Soon Cammy and I will be on the other side of the bridge, walking down Happy Valley Road. We'll ride BART to Berkeley, get off at Shattuck Avenue, go into Hinks and look around at the tall, pale walls. Cammy will get to buy one thing (a gift from her mother, perhaps?). She will choose her one thing from the men's department: a bright red paisley bow tie. I will go next door and shoplift a halter top for JCPenney's, with pale blue and white checks, its neckline a plunging V. We will ride BART back home, her wearing her new bow tie, me fidgeting with the halter top, looping it round and round the knuckles of one hand. The station in suburban Lafayette will be almost empty, the sky yellow, getting ready to turn dark.

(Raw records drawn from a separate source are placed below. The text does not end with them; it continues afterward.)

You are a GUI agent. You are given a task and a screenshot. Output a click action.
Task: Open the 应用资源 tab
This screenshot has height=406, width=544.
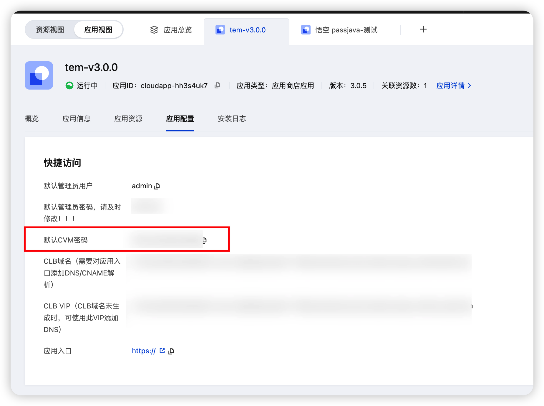click(128, 119)
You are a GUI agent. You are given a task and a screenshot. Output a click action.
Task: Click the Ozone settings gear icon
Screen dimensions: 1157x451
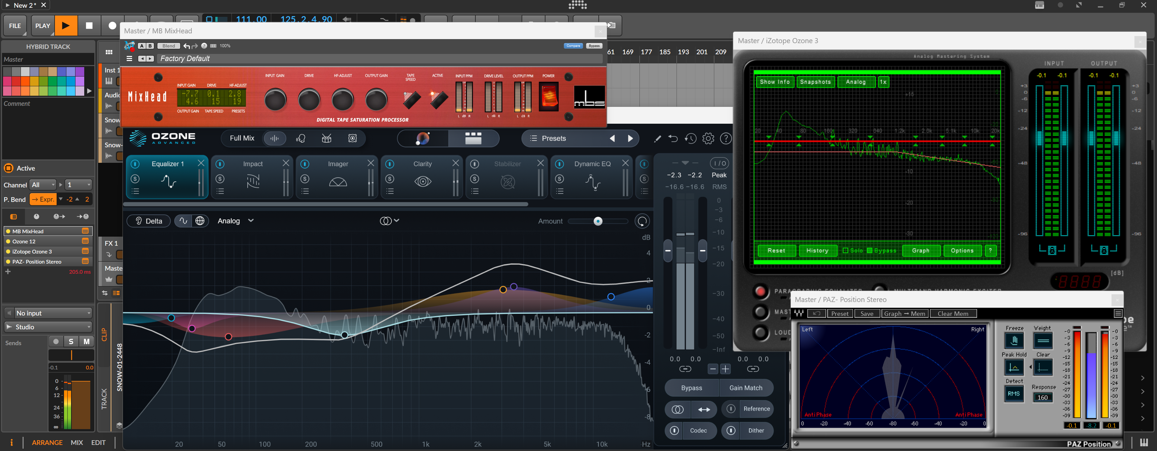coord(708,139)
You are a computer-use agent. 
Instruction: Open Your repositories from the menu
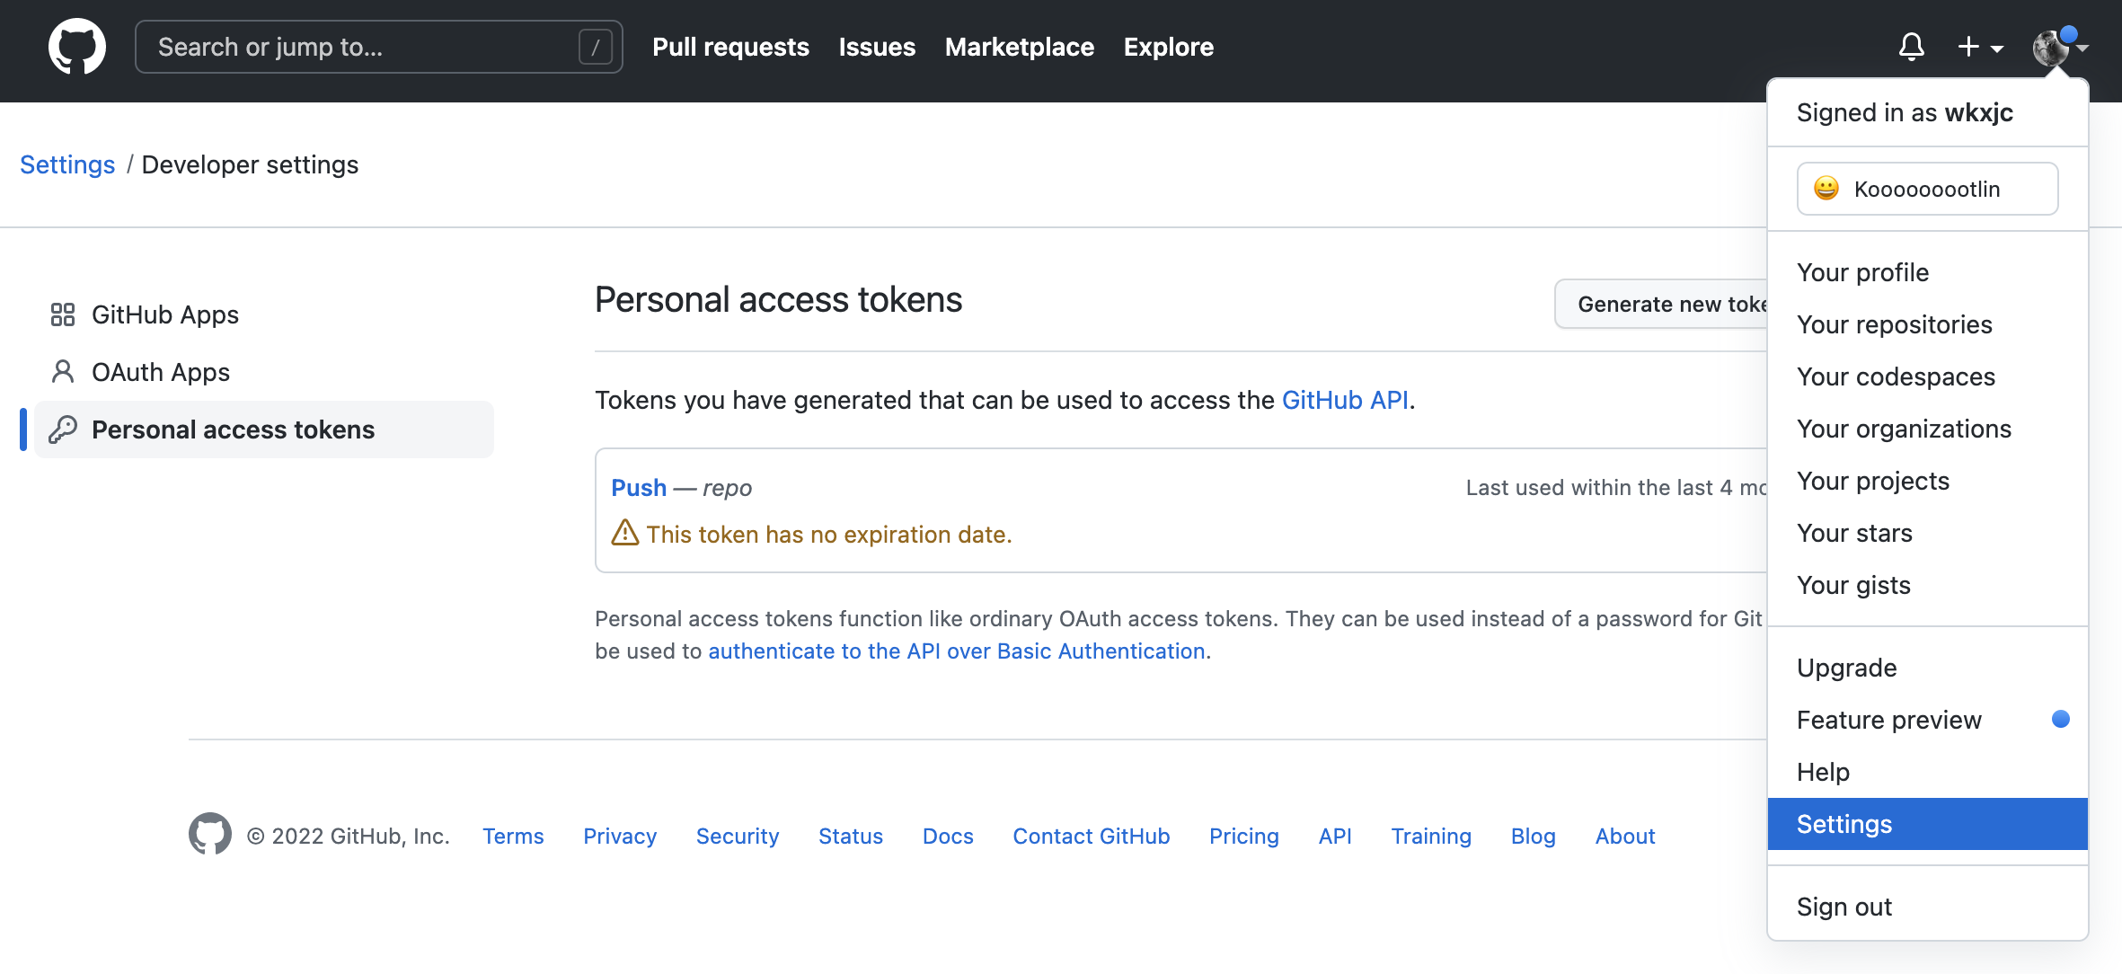[x=1894, y=324]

Walking home along Happy Valley Road, Cammy will let me wear her tweed Englishman's cap. I'll let her wear the halter top, which she'll pull on over her olive-green sweater. She'll wiggle her hips as she walks and fills the cups of the halter with her thumbs, pretending to have boobs like Kimberly in Craig Wingett's Playboy magazine. By the time we get to the bridge there will be no light in the sky at all. I'll stick very close to Cammy when we walk back across. I will ask Cammy, Don't you feel cold? And she'll say, Nope, not me. I will feel tired, trying my best to keep up. Sometimes Cammy will be a step or two ahead of me, but other times I'll catch up with her and walk next to her, side by side. Every once in a while she'll say Look out. . . or Watch it there. . . , pointing to a gaping pothole. I'll tell her if I see one, too—I'll say Cammy, there's one over there. Over here, Cam. It will take us a long time to cross, but eventually, we'll get to the other side. We'll pick our way carefully, deliberately, down the bridge's pockmarked asphalt center, tiptoeing around all those potholes, so many potholes, floating in the dark.